On My Top Books of 2022

And finishing catching up with porting my top 10 book-I-read-this-year lists to my blog by posting this from 2022:

As I’ve done the past couple years, I’m making a list of my ten favorite books I read in 2022. No particular order. (Well, actually, the order is the order I read them.) They’re not books that came out this year, just books I read this year.

On Classmate Visibility in Online Education

In our original design for CS7637: Knowledge-Based AI, there were six homework assignments, but students only had to do three. Specifically, they had to do one from each of three pairs of assignments. Each pair was due a week apart. Doing the earlier assignment in each pair meant getting earlier feedback and more peer feedback (since most students do the later assignment); doing the later assignment meant having an extra week to work on the assignment, and getting to see some peers’ work before submitting one’s own.

To prepare our grading resources, we did a class poll on the course forum to ask students whether they planned to submit to the first assignment or the second one. About 80% said they planned to submit to the first assignment. We thought, “Huh, wow, online students really are more committed if they’re going to intentionally submit earlier than they need to!”

Then in practice, only about 30% of students actually submitted to the earlier deadline. 70% submitted to the late deadline.

Did students overestimate themselves?
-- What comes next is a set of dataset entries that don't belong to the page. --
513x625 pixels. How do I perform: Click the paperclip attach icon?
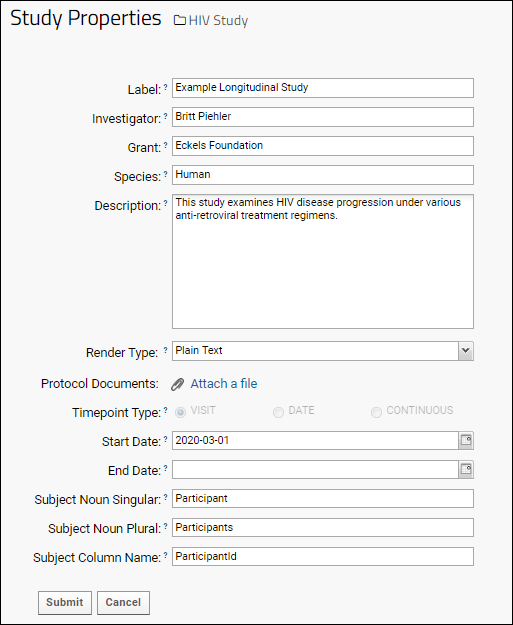177,385
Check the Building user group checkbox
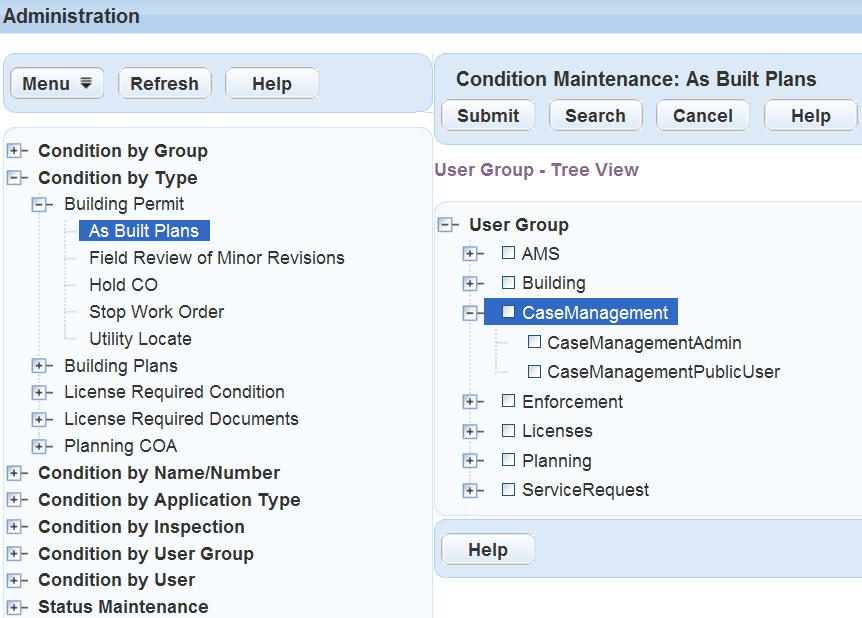 (x=508, y=283)
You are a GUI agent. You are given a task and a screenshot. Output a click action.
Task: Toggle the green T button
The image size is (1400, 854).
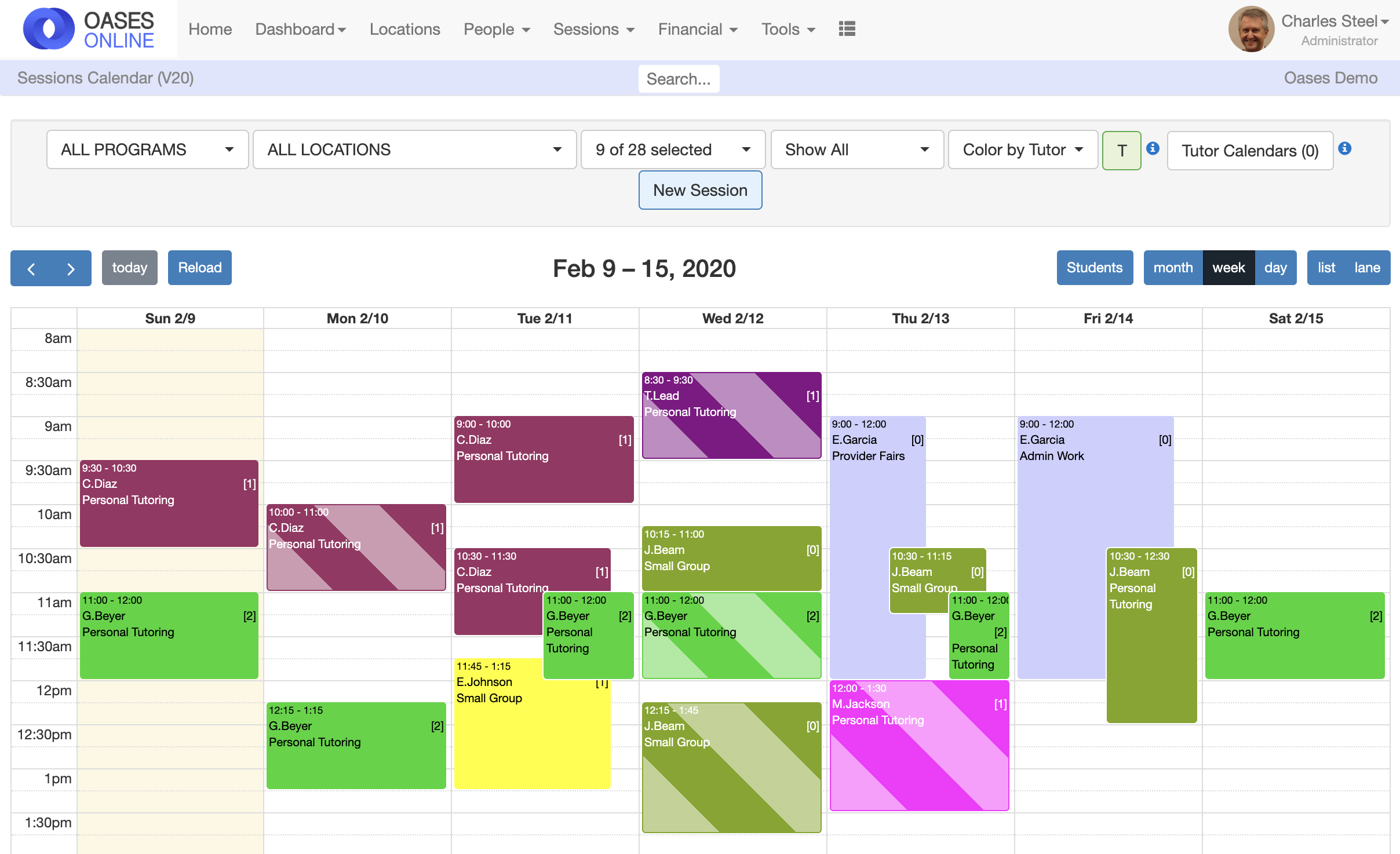[x=1121, y=151]
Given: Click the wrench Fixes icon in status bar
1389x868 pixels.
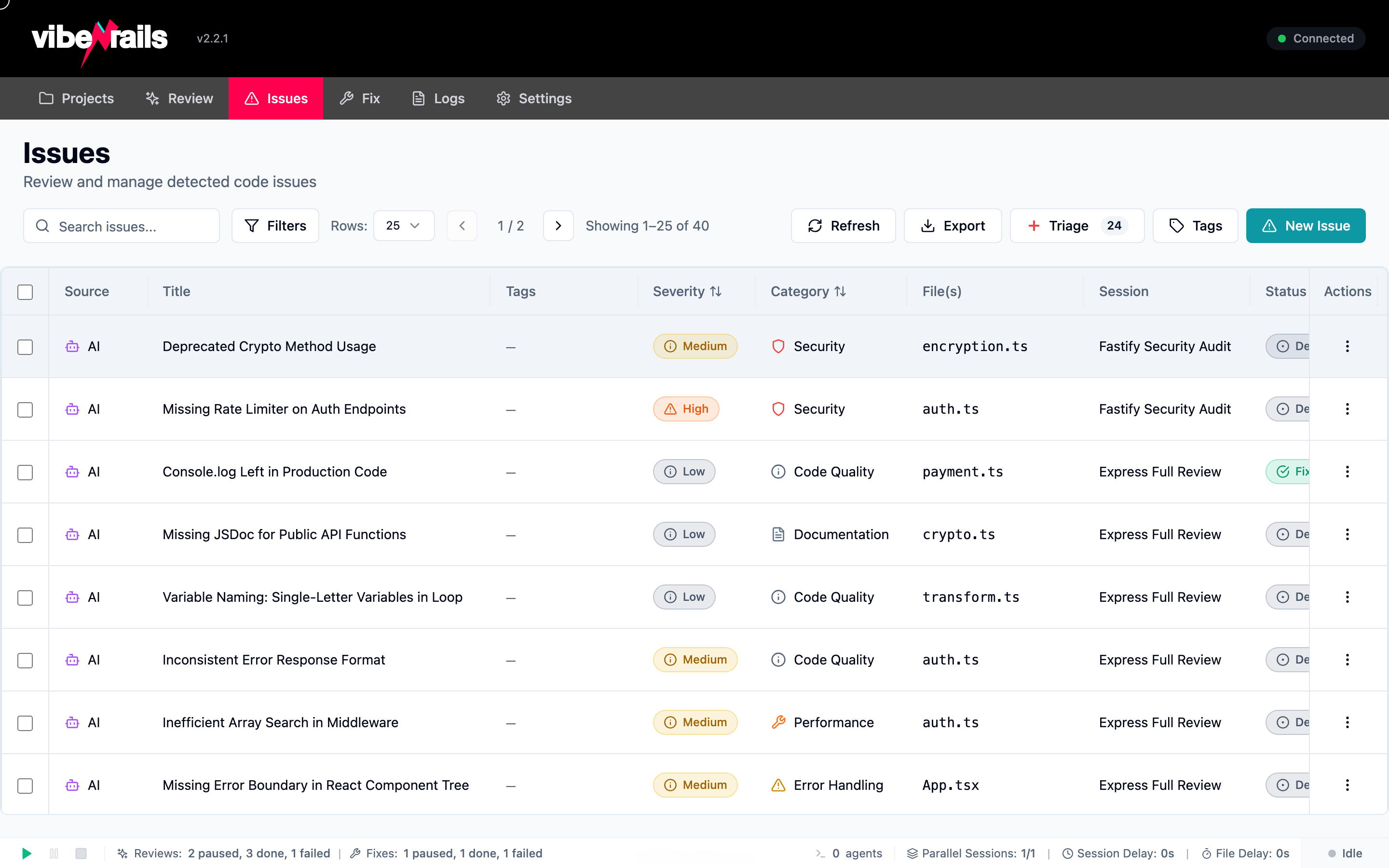Looking at the screenshot, I should [x=356, y=854].
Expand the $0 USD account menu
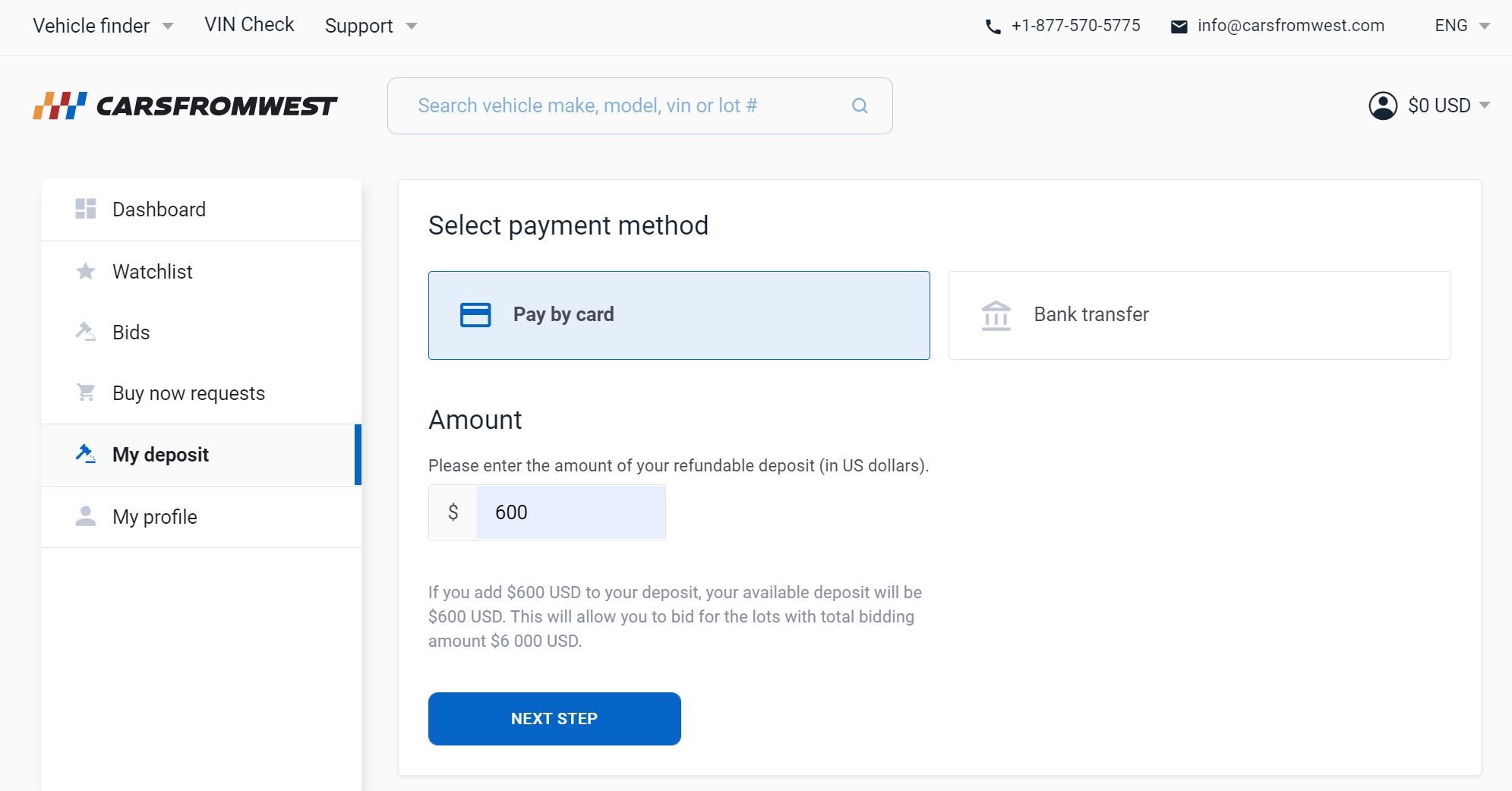Screen dimensions: 1512x791 [1448, 106]
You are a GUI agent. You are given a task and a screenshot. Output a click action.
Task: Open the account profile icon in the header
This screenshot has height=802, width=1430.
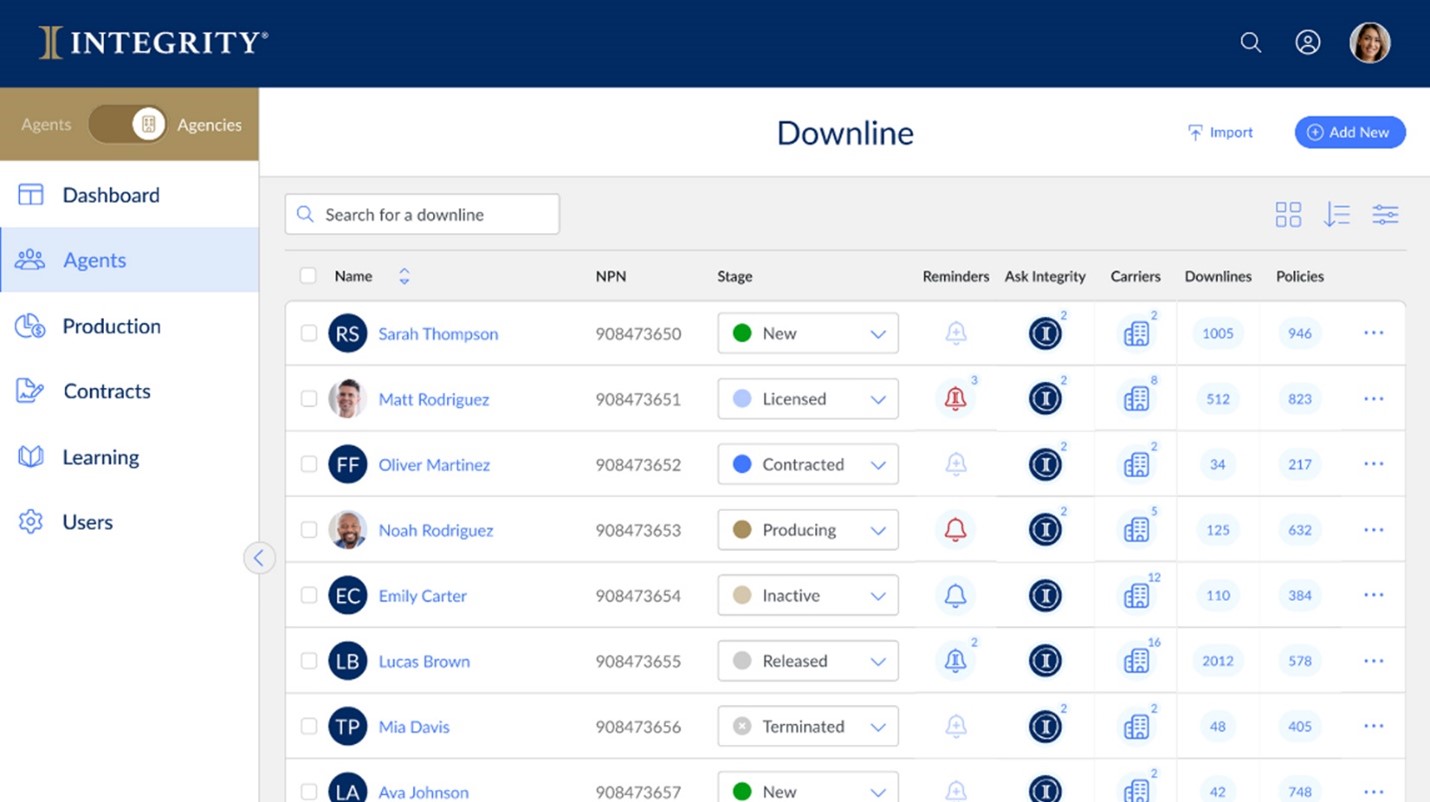pyautogui.click(x=1308, y=42)
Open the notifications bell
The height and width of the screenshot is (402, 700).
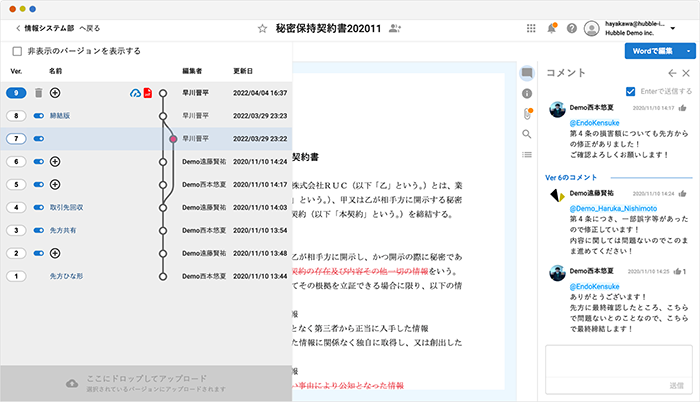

No; but students who are active on the course forum and who will respond to an optional poll are more likely to be more invested, and thus are also more likely to submit early. 80% of students who would respond to an optional forum poll did submit early; but 70% of students as a whole would submit late.

As time has gone on, this experience has been repeated over and over again in many ways. One common refrain I hear from students is, “I’m struggling so much. People on the forum are so far ahead of me, and I’m so far behind.” Typically the students saying this aren’t behind at all. Usually they’re ahead, actually, since the kinds of students who will even go to the trouble of self-assessing their progress are usually ahead of the average. But they’re comparing themselves to a very biased sample: the types of students who will engage on a forum are more invested than average.

What makes this different than in-person classes is visibility. Online, students only ever see classmates who do something to be seen. In-person, by comparison, students see everyone in one way or another. Students see classmates in the back of the room typing on their laptops instead of paying full attention. And more than that, students see empty seats. Students may know that a class is full, and if the class is full, they know every seat should be filled. They can look around and recognize that if the lecture hall is 75% empty, then 75% of the class didn’t attend. That helps them calibrate. They can think, “Sure, I’m probably not doing as well as that person in the front row asking questions I can’t even understand, but I’m doing better than the 75 people who never even come to class!”

Online, there are no empty seats. There is no back row where people are typing away, present only in case the instructor throws out some insider knowledge for a future test. The analogue to those front-row question-asking students are the only ones that students see, and so the comparisons they draw are severely skewed.

That’s part of why I think it’s so important to require things like peer review: it gives everyone more of a view of the typical distribution of the class rather than just the biased sample visible on the forum and in other places. It’s why I would like to share things like class averages, except I find those backfire: they may reassure some students that they’re not as far behind as they fear, but they also become the basis for other students to protest already-high grades because they insist on having the best grades even if there’s no practical difference.

More generally, it’s part of my push to feature more peripheral and semi-peripheral community in online classes. There’s some natural community that forms when you have peripheral indicators of some shared foundation, even if you never interact with other members of that community directly. Recreating it online is a challenge, but also can have a significant positive effect on students’ self-perceptions of their progress.